● **DATA FOR THIS EXERCISE**
#####

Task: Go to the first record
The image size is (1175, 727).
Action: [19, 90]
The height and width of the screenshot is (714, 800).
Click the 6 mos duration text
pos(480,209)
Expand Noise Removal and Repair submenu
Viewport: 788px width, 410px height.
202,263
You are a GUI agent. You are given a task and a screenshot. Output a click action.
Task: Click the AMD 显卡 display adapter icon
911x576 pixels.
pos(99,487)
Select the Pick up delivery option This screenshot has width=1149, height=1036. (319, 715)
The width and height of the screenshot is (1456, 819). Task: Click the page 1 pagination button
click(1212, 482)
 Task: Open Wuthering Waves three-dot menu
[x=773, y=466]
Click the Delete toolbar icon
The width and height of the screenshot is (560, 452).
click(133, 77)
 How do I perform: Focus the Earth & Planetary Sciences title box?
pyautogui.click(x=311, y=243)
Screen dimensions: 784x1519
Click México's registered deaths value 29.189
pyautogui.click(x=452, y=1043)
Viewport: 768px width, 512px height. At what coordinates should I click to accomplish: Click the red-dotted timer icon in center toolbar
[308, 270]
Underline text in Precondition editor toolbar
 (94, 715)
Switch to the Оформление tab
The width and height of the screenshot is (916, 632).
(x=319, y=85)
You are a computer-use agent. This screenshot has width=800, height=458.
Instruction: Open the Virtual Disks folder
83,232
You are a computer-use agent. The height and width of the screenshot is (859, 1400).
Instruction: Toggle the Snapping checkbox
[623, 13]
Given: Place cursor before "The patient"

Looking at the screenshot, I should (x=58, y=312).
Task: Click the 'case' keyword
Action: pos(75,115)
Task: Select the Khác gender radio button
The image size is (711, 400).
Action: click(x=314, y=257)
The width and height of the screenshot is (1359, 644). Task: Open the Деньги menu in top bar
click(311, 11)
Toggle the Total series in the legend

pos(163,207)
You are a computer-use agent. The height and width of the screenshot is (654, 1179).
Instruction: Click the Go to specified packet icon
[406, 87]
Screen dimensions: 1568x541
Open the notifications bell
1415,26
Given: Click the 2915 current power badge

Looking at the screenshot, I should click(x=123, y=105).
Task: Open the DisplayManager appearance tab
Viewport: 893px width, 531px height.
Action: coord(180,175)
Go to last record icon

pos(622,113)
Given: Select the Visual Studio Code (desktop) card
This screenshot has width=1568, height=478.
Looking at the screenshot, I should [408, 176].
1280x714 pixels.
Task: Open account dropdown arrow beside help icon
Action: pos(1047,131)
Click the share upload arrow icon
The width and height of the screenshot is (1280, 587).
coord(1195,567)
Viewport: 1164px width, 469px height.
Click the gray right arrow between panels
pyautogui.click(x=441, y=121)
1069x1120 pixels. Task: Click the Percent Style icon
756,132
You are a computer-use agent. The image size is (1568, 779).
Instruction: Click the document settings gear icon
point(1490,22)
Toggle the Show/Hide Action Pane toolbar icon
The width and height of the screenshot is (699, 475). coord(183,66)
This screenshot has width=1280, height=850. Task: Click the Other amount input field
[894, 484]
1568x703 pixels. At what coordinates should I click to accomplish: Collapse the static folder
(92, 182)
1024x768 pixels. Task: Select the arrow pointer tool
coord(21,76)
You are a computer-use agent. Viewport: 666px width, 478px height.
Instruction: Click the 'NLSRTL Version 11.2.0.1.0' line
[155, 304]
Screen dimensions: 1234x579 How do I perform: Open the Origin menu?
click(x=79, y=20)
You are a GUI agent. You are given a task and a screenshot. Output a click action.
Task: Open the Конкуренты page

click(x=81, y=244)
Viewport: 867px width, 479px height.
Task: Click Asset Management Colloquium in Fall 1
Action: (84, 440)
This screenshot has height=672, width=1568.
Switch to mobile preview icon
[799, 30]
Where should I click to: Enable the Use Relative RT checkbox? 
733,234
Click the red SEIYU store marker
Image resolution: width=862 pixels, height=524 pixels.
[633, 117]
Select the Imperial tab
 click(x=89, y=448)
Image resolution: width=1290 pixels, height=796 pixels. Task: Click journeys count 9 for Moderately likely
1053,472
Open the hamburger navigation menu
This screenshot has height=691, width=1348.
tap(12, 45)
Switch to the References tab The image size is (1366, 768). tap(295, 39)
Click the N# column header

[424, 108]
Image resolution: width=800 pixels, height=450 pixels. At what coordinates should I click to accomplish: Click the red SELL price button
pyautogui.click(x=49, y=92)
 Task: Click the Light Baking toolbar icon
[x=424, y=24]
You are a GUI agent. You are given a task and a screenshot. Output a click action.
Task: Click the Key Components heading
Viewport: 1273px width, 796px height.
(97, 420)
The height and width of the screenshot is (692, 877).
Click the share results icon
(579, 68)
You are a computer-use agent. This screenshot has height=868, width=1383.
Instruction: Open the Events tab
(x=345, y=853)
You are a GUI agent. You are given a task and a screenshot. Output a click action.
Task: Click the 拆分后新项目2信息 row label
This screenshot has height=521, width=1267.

#####

● **WORK REQUEST**
Every line that contains the string "computer" should be copied from the entries.

● **THE ANSWER**
You are a computer-use agent. This screenshot has width=800, height=458.
You are a computer-use agent. The height and width of the screenshot is (859, 1400).
You are a computer-use agent. The height and width of the screenshot is (654, 1179).
You are a computer-use agent. The image size is (1568, 779).
You are a computer-use agent. Viewport: 666px width, 478px height.
You are a computer-use agent. This screenshot has height=868, width=1383.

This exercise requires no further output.